Reading: John 15: 1-8

Verse Eight: “This is to my Father’s glory, that you bear much fruit, showing yourselves to be my disciples”.

As the branches connected to the vine, we have a relationship with Jesus. This relationship is like most of our other relationships – it has an ebb and flow to it. There are moments when the connection feels rock solid and moments when it feels very distant. Most of the time the relationship is spent somewhere between these two extremes. Verse five reminds us of an important truth: “apart from Me you can do nothing”. Now, Jesus is talking about spiritual things here, the things that really matter in life.

The core of being connected to and in relationship with Jesus is bearing fruit. The acts of sharing His love and serving others are lost when we allow the relationship to become disconnected. When we allow this to happen then we are not making an impact for the kingdom and we are not bringing glory to God. Therefore, we need to make every effort to remain connected to Jesus.

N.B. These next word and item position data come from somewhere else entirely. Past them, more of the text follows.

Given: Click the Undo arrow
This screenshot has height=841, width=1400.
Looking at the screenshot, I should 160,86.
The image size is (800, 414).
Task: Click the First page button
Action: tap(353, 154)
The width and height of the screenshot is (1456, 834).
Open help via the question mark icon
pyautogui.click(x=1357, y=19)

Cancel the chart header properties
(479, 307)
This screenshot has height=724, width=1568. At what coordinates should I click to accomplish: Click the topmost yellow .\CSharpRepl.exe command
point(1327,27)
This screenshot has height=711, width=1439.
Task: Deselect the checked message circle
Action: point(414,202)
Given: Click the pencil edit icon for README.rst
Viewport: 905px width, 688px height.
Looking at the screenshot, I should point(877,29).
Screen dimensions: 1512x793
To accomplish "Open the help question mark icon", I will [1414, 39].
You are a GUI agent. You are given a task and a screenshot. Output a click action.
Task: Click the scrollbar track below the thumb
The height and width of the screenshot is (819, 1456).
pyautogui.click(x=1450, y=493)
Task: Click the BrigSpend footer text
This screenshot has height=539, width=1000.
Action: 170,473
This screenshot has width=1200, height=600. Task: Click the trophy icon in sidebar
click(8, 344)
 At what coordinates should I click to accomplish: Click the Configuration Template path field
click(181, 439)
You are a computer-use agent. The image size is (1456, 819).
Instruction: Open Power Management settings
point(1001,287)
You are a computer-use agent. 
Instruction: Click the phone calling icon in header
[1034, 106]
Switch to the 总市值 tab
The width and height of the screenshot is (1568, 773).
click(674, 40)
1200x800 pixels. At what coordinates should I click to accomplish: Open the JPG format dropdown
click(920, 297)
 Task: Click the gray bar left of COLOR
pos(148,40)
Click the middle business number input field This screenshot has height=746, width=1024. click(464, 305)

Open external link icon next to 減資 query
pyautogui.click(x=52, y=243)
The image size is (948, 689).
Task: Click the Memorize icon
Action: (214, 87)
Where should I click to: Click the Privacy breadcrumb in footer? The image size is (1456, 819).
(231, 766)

Our society is now an instant gratification culture that tends to focus inward and on our own pleasure. Fortunately, the act of bearing fruit often runs against these two norms. Our faith and the practice thereof make us stand out from the secular culture and draw attention to God. When we are doing the work of sharing our faith and proclaiming the good news of Jesus Christ, we are aiming to bear fruit.

More often than not, the seeds we plant will not bear fruit for a while. Every once in a while we might be blessed to be the one when another finally decides to confess faith in Jesus. More often than not we are just the twentieth or the sixty-third or the seventy-fourth person to plant a small seed of faith in someone’s life. We are most often just one more step towards someone entering a saving relationship with Jesus. Nonetheless, we are a part of another’s faith journey and are therefore part of bringing glory to God.

Our passage today closes with this verse: “This is to my Father’s glory, that you bear much fruit, showing yourselves to be my disciples”. Today, may we show ourselves to be His disciples, bearing much fruit. May it be so today. Amen!